FIG. 19 illustrates another embodiment of the blocking member 356 and the thickness detector 350. In this embodiment, the thickness detector 350 includes a contact member 320 and an optical sensor 340. The contact member 320 is pivotally mounted at pivot point 355 (which may be defined by a rivet, pin, or other attachment mechanism) such that the contact portion 352 extends into the throat 14 and a plurality of rotation indicators 342 is provided thereon outside of the throat 14. The optical sensor 340 may be configured to sense the rotation indicators 342 as the rotation indicators 342 rotate past the optical sensor 340. For example, the optical sensor 340 may include an infrared LED and a dual die infrared receiver to detect the direction and amount of motion of the contact member 320. Of course, different configurations of the optical sensor 340 and contact member 320 may be used. In addition, other types of sensors may optionally be used. The illustrated embodiment is not intended to be limiting in any way.

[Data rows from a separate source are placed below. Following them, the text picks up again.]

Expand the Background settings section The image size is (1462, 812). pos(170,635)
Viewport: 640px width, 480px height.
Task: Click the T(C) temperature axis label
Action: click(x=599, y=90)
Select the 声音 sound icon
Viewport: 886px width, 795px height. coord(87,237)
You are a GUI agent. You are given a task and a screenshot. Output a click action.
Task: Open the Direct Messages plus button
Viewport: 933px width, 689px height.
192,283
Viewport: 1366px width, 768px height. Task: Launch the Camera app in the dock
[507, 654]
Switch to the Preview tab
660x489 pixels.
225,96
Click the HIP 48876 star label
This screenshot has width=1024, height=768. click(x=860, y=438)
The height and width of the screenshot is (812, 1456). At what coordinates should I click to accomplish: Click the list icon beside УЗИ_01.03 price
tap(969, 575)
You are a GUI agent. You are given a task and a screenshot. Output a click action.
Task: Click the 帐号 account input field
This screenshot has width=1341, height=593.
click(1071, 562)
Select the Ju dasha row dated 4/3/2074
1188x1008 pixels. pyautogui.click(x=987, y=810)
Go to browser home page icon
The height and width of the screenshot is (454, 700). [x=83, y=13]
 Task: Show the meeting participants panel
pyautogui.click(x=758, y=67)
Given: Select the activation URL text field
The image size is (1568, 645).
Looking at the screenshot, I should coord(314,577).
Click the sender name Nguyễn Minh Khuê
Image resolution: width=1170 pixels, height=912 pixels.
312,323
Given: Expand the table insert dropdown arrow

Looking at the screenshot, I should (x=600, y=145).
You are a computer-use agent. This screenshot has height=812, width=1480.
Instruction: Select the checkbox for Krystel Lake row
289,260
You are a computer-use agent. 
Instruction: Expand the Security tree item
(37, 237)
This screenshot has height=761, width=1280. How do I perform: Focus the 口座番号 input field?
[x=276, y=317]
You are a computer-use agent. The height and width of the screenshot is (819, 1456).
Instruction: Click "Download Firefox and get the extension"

In this embodiment, the blocking member 356 is pivotally attached to the shredder 10 at pivot point 328 (which may be defined by a rivet, pin, or other attachment mechanism). The blocking member 356 is attached to the shredder 10 near the second side 40 of the throat 14. The blocking member 356 includes a roller 358 rotatably attached to the blocking member 356 at point 360. The blocking member 356 is driven by motor 326, which is operatively connected thereto. The motor 326 is configured to drive the blocking member 356 responsive to the insertion of articles having a thickness above the predetermined thickness threshold so that the blocking member 356 and the roller 358 extend into the throat 14 to prevent further insertion of the articles therein.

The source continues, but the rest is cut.